═══ Selected text

Between 1889 and 1892, Niko Tskhvedadze served as a member and advisor of the Tbilisi City Council. He actively participated in school commissions that reviewed and accepted the reorganization project for Tbilisi city schools, which he had prepared. Additionally, he held roles on the board committee of Tbilisi Georgian Gymnasium, where he served as deputy chairman.

In 1898, Niko Tskhvedadze initiated the construction of a new building for Tiflis Noble Gymnasium, which he later presented as the future site of Tbilisi University. He personally led the efforts to raise funds for the construction, which was completed in 1906. While he did not live to see the university inaugurated, he held a firm belief that the building would eventually house Georgian professors and students.

Following his passing, he was laid to rest in the Didube Pantheon of Writers and Public Figures. On November 26, 2008, his remains were transferred to the pantheon of Ivane Javakhishvili Tbilisi State University.

══════

#### Your instructions
Extend the account of Niko Tskhvedadze's civic work, starting right after its final sentence and matching its formal tone.

═══ Material supplied

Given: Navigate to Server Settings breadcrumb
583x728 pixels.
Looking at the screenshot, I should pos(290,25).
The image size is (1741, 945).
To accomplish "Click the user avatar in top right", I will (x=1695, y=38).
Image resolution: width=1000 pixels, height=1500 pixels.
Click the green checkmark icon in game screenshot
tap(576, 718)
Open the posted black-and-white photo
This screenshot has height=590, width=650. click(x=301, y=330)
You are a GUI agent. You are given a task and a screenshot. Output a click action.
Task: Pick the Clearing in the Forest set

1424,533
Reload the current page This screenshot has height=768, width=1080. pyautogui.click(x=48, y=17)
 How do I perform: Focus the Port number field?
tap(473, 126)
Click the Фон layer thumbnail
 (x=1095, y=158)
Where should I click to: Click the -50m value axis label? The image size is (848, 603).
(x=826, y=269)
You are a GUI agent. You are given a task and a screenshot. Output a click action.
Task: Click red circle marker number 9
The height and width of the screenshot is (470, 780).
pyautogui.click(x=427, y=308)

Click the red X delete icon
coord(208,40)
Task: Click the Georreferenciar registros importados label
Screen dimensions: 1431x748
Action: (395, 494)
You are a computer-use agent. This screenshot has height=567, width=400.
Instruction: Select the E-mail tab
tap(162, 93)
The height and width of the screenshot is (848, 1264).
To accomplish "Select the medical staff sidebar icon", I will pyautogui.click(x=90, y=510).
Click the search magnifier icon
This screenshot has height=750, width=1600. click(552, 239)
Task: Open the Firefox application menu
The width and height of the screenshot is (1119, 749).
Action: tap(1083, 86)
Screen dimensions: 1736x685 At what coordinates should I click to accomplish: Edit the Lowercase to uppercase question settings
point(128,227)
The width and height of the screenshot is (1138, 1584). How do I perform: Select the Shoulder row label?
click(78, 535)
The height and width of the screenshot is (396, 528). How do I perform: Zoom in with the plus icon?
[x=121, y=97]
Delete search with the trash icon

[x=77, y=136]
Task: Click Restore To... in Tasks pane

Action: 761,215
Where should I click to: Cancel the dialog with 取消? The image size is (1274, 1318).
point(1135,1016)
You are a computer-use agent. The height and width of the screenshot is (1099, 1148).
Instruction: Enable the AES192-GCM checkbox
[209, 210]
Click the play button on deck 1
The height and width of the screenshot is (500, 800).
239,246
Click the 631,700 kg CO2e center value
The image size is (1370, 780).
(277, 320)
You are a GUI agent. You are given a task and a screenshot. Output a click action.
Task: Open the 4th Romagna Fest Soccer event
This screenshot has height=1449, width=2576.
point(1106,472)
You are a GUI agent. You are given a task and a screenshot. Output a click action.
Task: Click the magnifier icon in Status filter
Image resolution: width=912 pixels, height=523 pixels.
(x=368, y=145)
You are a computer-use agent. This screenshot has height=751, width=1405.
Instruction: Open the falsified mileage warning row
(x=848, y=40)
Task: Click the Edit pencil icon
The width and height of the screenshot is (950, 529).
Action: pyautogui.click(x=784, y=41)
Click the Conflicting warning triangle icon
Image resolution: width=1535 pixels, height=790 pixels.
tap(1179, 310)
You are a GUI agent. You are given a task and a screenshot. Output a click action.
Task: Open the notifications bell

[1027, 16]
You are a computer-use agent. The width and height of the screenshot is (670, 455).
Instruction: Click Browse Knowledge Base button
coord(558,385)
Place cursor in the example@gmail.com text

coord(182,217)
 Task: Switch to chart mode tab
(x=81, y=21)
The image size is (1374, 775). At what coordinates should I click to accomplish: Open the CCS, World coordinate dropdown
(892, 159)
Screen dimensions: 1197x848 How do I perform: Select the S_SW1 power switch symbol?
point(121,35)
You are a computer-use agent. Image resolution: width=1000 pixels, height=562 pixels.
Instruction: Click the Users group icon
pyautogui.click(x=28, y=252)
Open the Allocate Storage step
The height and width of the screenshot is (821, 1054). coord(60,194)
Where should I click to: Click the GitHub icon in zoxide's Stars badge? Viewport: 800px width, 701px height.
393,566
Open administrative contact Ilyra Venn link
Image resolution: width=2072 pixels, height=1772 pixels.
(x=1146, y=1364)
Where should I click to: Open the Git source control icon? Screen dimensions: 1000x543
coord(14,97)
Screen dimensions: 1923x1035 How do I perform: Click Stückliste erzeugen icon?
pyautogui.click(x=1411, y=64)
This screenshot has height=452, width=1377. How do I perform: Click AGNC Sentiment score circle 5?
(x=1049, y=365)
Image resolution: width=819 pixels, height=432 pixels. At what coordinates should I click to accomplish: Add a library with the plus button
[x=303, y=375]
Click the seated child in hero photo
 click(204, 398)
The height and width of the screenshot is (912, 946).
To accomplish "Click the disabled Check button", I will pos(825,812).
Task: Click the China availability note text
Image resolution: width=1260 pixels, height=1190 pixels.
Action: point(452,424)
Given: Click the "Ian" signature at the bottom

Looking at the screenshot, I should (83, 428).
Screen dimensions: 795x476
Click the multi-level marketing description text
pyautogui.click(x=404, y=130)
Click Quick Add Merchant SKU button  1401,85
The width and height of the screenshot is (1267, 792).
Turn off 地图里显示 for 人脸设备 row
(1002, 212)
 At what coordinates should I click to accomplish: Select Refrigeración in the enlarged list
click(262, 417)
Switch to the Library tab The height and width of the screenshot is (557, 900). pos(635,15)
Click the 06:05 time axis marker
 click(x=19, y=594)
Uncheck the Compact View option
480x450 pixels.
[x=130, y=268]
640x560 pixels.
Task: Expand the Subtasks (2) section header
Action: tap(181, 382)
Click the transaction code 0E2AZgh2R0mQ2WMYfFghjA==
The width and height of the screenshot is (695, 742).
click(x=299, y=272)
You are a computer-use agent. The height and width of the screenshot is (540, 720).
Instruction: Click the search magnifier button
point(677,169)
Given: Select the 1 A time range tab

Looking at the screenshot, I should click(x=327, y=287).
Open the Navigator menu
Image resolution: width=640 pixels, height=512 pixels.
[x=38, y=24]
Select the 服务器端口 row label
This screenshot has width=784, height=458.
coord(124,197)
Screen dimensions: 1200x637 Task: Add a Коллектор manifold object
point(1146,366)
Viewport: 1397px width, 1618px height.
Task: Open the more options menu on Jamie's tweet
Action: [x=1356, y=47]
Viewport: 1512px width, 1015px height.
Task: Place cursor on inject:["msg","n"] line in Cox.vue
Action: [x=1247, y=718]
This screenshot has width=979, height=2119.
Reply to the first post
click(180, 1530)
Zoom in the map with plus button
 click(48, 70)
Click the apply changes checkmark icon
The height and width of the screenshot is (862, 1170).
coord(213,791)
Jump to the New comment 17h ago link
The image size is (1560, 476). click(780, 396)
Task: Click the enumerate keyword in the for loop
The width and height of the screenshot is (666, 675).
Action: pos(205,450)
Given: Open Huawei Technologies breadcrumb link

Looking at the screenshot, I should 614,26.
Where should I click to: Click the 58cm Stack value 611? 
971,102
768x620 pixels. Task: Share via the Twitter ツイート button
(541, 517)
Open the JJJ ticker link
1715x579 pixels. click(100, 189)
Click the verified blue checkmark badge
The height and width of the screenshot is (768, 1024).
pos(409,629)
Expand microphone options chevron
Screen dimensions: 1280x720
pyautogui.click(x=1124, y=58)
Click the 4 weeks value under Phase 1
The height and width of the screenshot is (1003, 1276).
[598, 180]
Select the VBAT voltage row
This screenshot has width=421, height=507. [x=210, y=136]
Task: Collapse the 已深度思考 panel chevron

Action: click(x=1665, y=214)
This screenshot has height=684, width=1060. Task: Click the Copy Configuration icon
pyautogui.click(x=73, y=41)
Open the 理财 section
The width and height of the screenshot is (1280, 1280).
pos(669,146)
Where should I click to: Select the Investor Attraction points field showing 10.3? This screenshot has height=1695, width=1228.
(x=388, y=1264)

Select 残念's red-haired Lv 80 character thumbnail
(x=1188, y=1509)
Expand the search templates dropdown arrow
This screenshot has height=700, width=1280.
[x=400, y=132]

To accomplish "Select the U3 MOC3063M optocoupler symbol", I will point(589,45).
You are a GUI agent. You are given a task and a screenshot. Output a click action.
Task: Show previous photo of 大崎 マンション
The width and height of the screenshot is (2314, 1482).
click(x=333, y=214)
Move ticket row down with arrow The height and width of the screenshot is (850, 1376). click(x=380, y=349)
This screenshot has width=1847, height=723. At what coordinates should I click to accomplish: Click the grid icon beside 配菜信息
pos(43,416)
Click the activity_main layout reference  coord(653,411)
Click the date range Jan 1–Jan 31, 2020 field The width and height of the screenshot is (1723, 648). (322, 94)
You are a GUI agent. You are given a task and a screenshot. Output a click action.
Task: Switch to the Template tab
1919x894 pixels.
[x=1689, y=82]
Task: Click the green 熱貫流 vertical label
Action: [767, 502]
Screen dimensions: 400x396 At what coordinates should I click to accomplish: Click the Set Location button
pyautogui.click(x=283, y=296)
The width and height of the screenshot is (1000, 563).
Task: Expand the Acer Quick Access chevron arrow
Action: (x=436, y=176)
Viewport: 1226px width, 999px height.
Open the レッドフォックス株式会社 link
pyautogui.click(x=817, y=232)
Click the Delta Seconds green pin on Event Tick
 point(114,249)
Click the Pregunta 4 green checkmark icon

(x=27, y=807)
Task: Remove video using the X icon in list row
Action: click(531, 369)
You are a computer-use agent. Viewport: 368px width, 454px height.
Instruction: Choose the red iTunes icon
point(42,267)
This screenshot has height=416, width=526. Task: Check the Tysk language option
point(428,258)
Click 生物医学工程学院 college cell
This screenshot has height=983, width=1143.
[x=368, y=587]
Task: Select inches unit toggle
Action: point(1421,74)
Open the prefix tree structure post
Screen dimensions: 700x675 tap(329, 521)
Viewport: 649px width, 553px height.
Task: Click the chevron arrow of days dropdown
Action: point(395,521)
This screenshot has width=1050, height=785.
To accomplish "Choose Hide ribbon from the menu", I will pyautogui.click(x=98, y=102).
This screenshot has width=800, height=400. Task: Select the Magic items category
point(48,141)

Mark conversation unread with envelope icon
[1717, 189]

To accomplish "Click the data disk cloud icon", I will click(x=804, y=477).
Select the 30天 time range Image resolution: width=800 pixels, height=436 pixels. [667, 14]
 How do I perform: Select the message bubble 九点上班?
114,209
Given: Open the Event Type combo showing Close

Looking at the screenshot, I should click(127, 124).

══════

#### Answer for this exercise
== Niko Tskhvedadze's Role in Constructing Tbilisi State University ==
The construction and development of the future building of the first University in caucasus Tbilisi State University were spearheaded by Niko. His role in overseeing the construction was pivotal to the university's establishment.

Niko Tskhvedadze, an influential figure within the Society for Spreading Literacy among Georgians, played a fundamental role in shaping the architectural landscape and educational prospects of the university. His vision and dedicated efforts significantly contributed to the realisation of the university's physical structures, which have since stood as enduring symbols of academic excellence and knowledge dissemination in Georgia.